This invention relates to inherently water-dispersible compounds which cure upon exposure to heat and to the use of such compounds to produce water-insoluble materials.
Most coating and other product formulations are employed in a fluidized state and are then dried or cured to solid continuous films or articles that are water-resistant. The films are also adherent to the substrate to which they are applied. Thus such fluid formulations usually contain a vehicle and miscellaneous ingredients such as pigments, extenders, fungicides and the like. The vehicle is a fluid consisting of a solution or a mixture of a binder with a thinner or solvent. The binder is the primary constituent since it binds itself and any optional ingredients to the substrate or surface of the object being coated. See, for example, Bobalek and Fisher, Organic Protective Coatings, Reinhold, (1953); and Martens, Emulsion and Water-Soluble Paints and Coatings, Reinhold, (1964). To enable the coatings to dry or cure to form continuous adhesive films, binders that are polymeric or polymerize after application to the substrate have generally been employed. In order that the coatings have a desired water resistance, the binders used are generally hydrophobic and are therefore, not soluble in water. Thus, the liquid thinner or solvent usually required to fluidize the binder, has generally been an organic solvent such as xylene, toluene, various alcohols and the like. Such solvents are generally more expensive than water and are often toxic or flammable, thus requiring expensive precautions when coating formulations containing them are stored and used.

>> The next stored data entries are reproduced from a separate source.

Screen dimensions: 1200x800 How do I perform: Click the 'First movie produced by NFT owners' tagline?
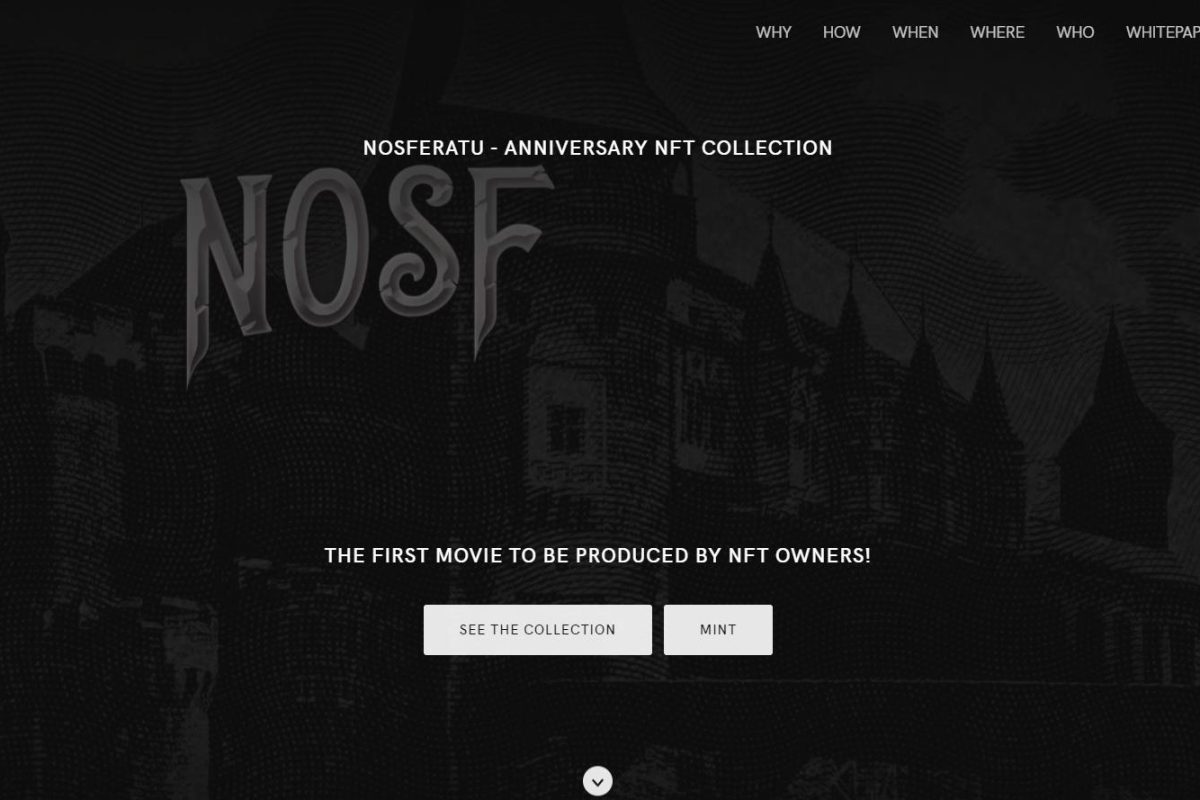point(598,555)
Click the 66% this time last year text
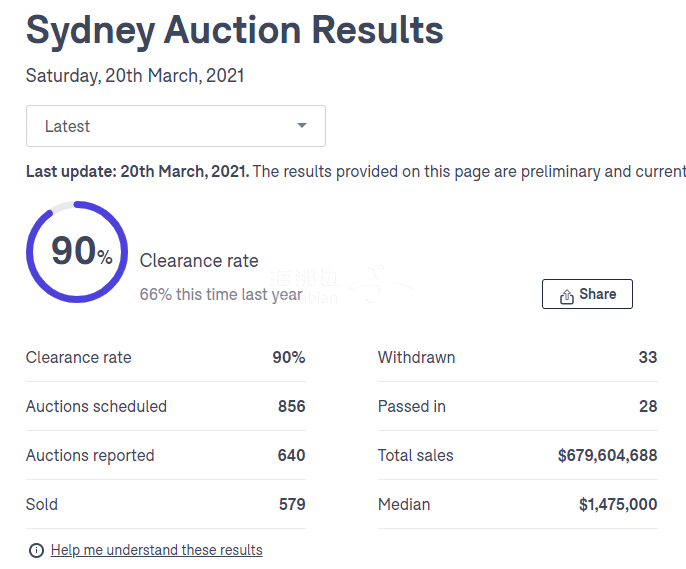 221,294
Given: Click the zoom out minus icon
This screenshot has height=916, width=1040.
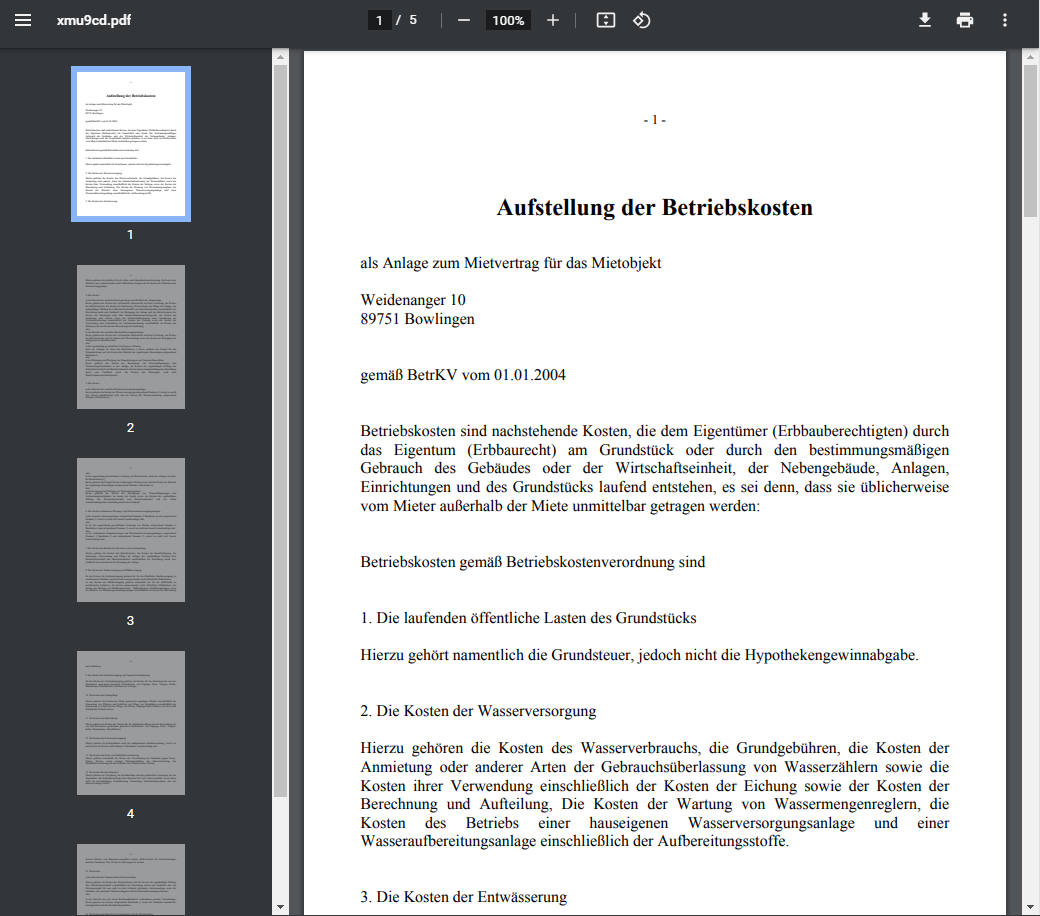Looking at the screenshot, I should point(464,20).
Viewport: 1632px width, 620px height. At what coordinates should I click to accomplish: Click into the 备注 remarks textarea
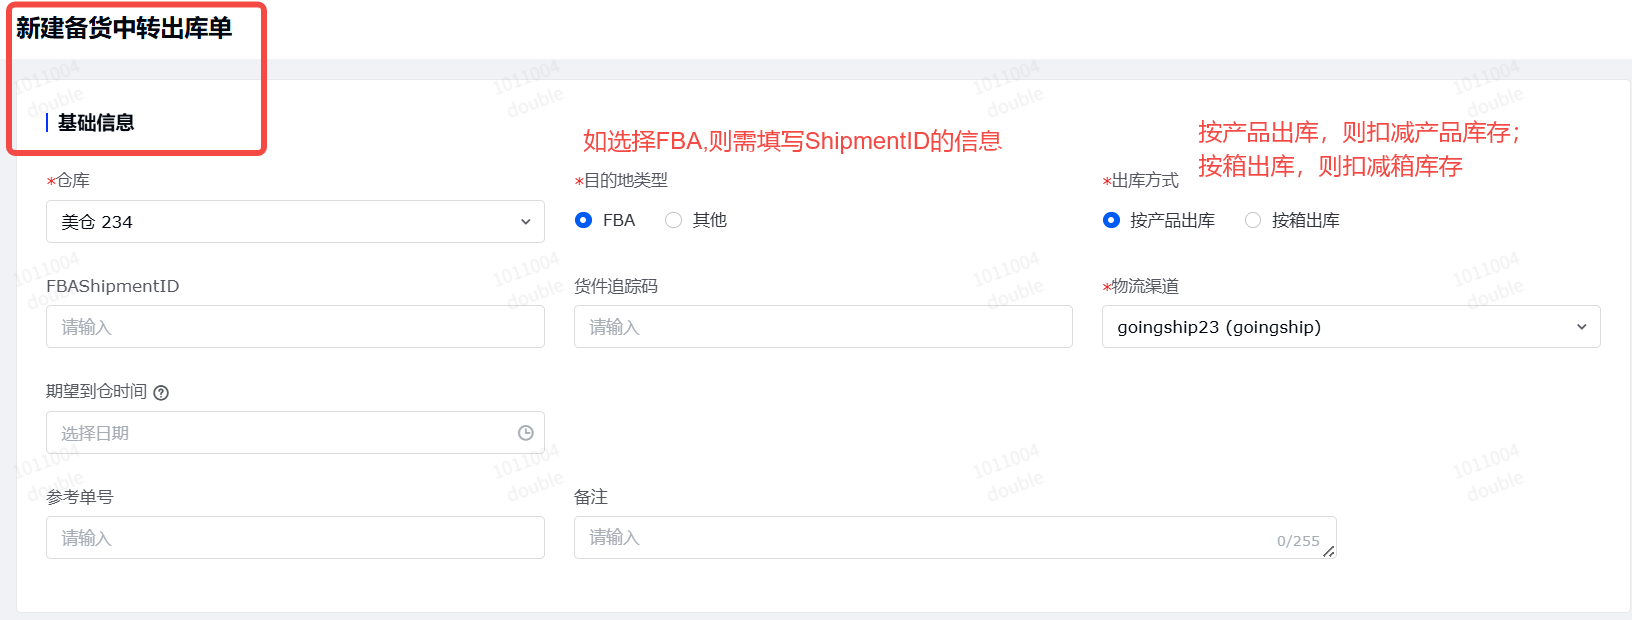pyautogui.click(x=920, y=538)
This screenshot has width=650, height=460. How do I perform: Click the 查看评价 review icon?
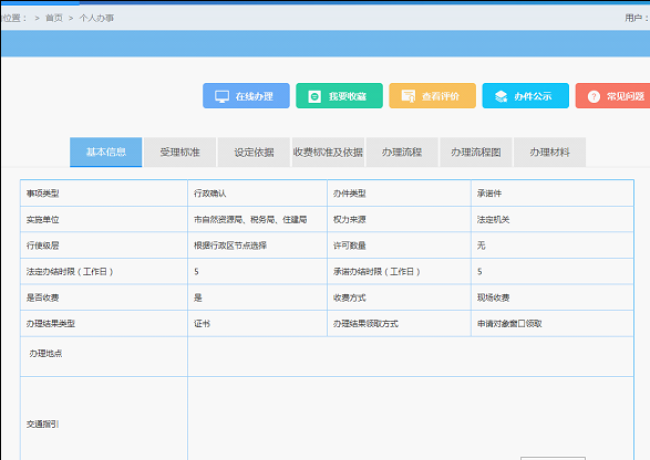[x=408, y=97]
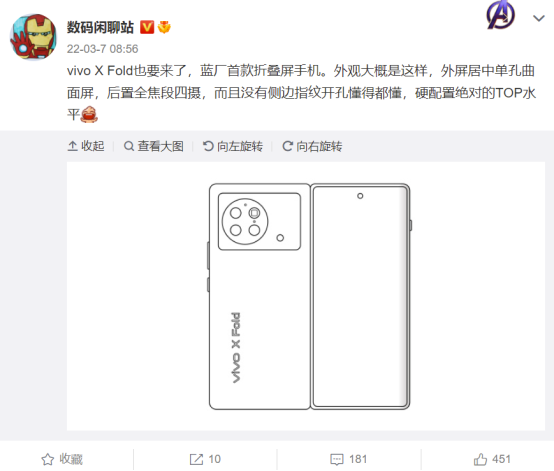Rotate image right with 向右旋转
Screen dimensions: 554x471
pyautogui.click(x=312, y=146)
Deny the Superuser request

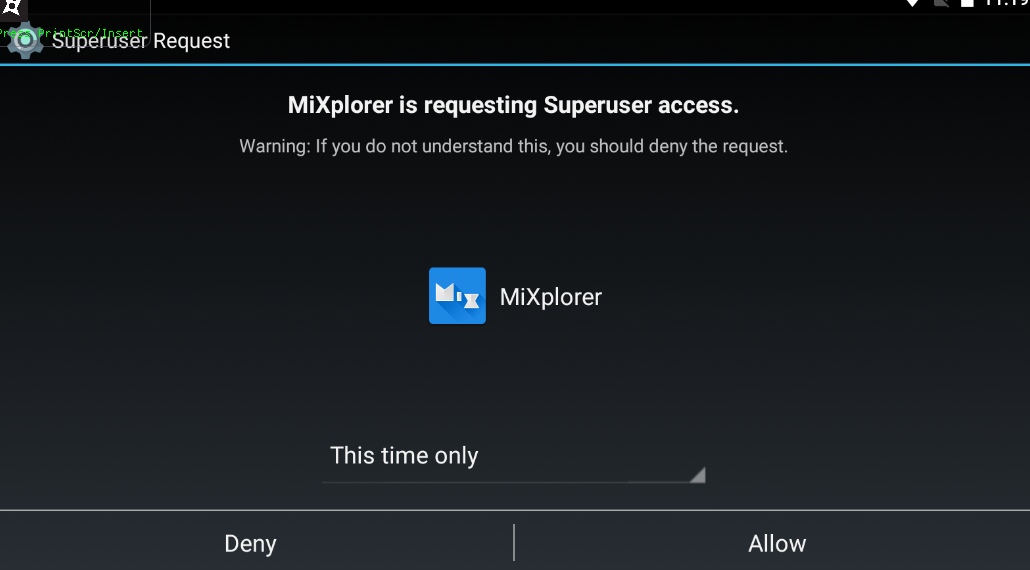click(x=250, y=543)
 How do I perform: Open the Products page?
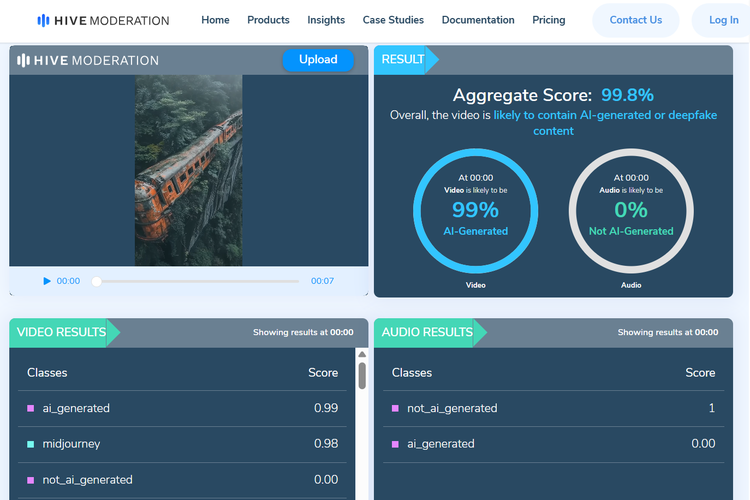point(268,20)
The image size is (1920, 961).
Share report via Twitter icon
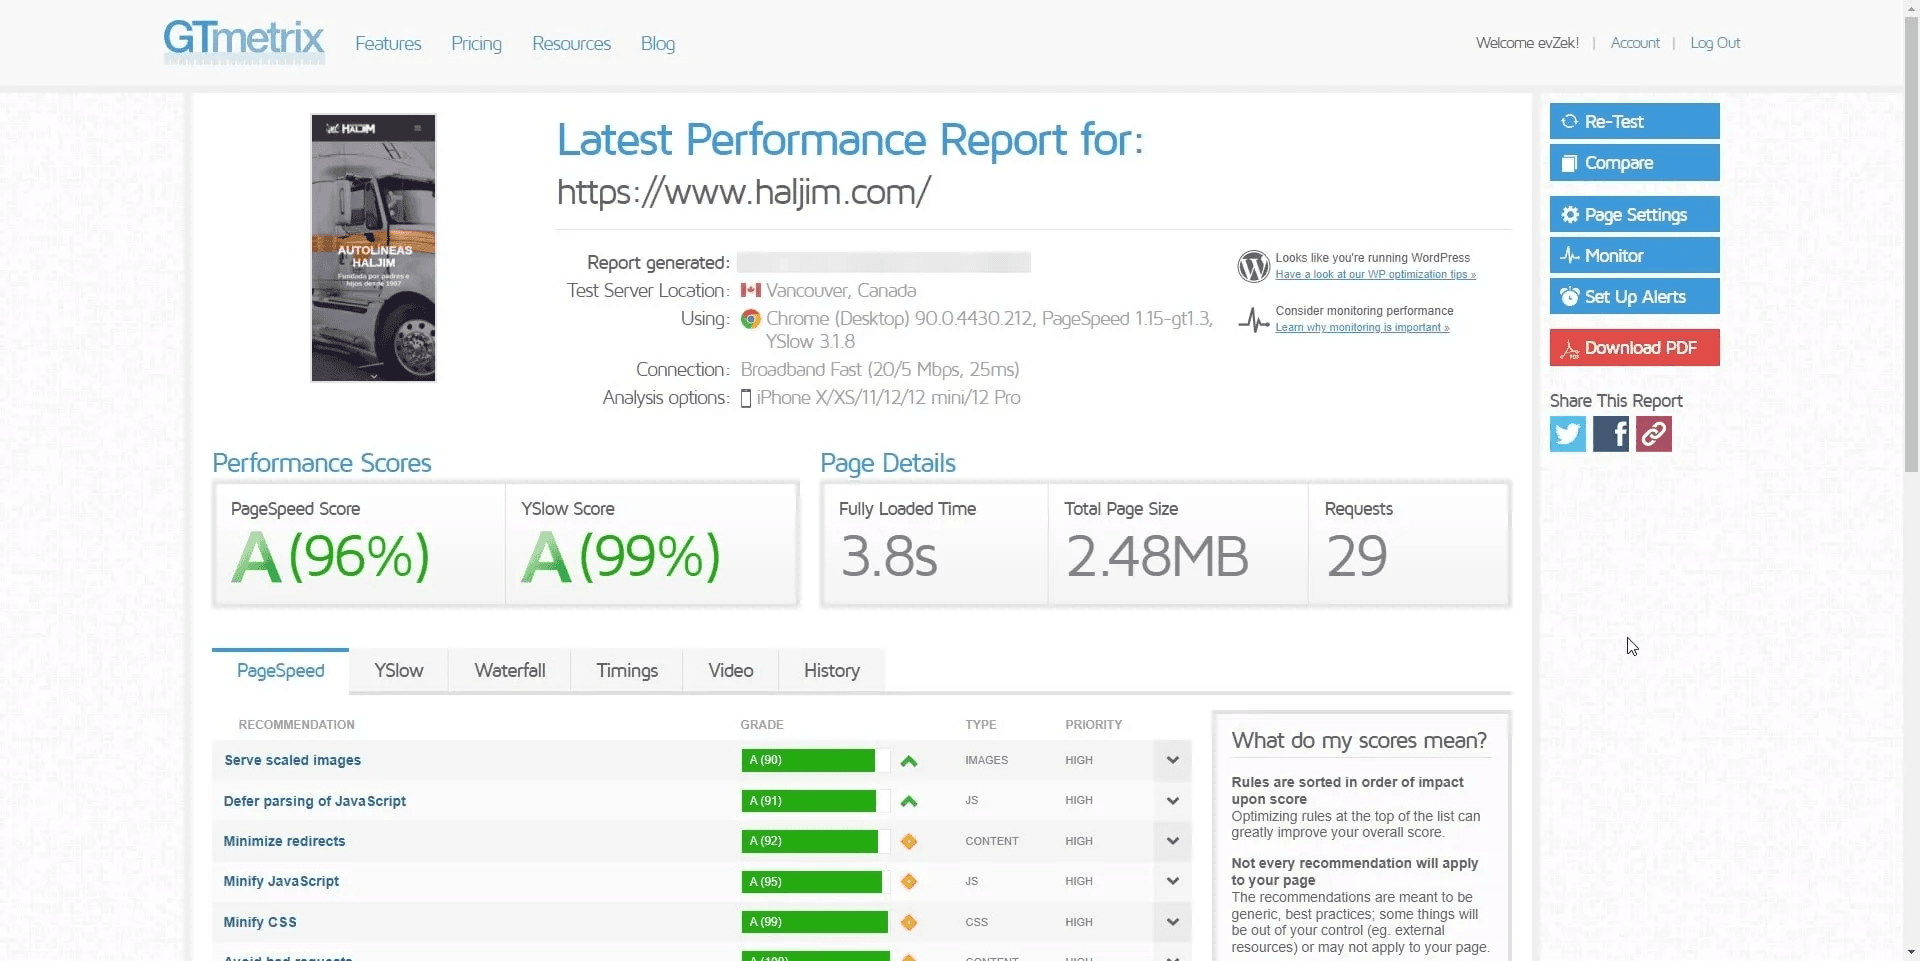1567,434
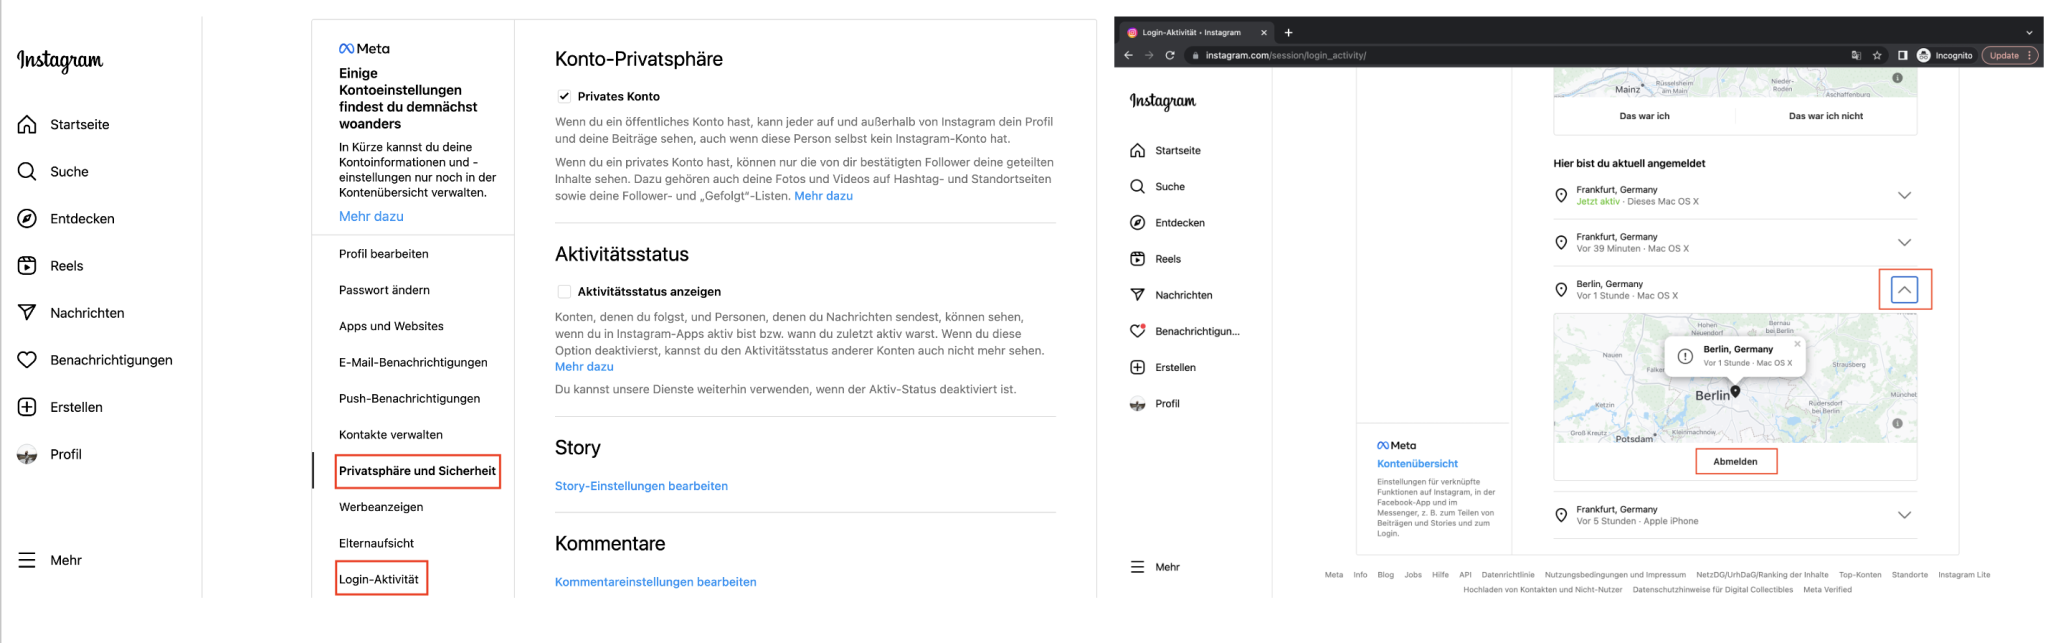Select the Erstellen plus icon
Viewport: 2048px width, 643px height.
(27, 406)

In view of the foregoing disadvantages of such organic solvents or thinners, it is highly desirable to employ a binder which can be dissolved or thinned by water and yet will produce a water-resistant film when applied to a substrate and then dried or cured. While coating formulations having latex binders wherein the hydrophobic binder is colloidally dispersed in an aqueous dispersing medium are used widely in the coating industries, such coatings suffer from various shortcomings. For example, the flow properties are often not as satisfactory as those wherein the binder is dissolved in an organic liquid. Also undesirable coagulation of the latex can occur when the formulation is exposed to low temperatures. Also well-known, the water-borne synthetic resinous binders such as amino-functionalized epoxies and carboxylated acrylates have the disadvantage of significant water sensitivity and require high curing temperatures and cross-linking agents such as amine/aldehyde condensates and blocked polyisocyanates.
In view of these problems with the aforementioned water-dispersible and water-soluble binders, recent attempts have been made to prepare coating formulations containing water-soluble binders which convert to highly water-resistant coatings upon curing. Examples of such product formulations are described in U.S. Pat. Nos. 3,544,499 and 4,020,030. Unfortunately, however, while the sulfonium-containing binders described in the aforementioned references cure to form highly water-resistant materials, they generally evolve an undesirable odorous vapor during the curing process.
In view of the deficiencies of the prior art product formulations, it is now highly desirable to provide a water-soluble binder material which cures to a highly water-resistant material without evolving an odorous vapor.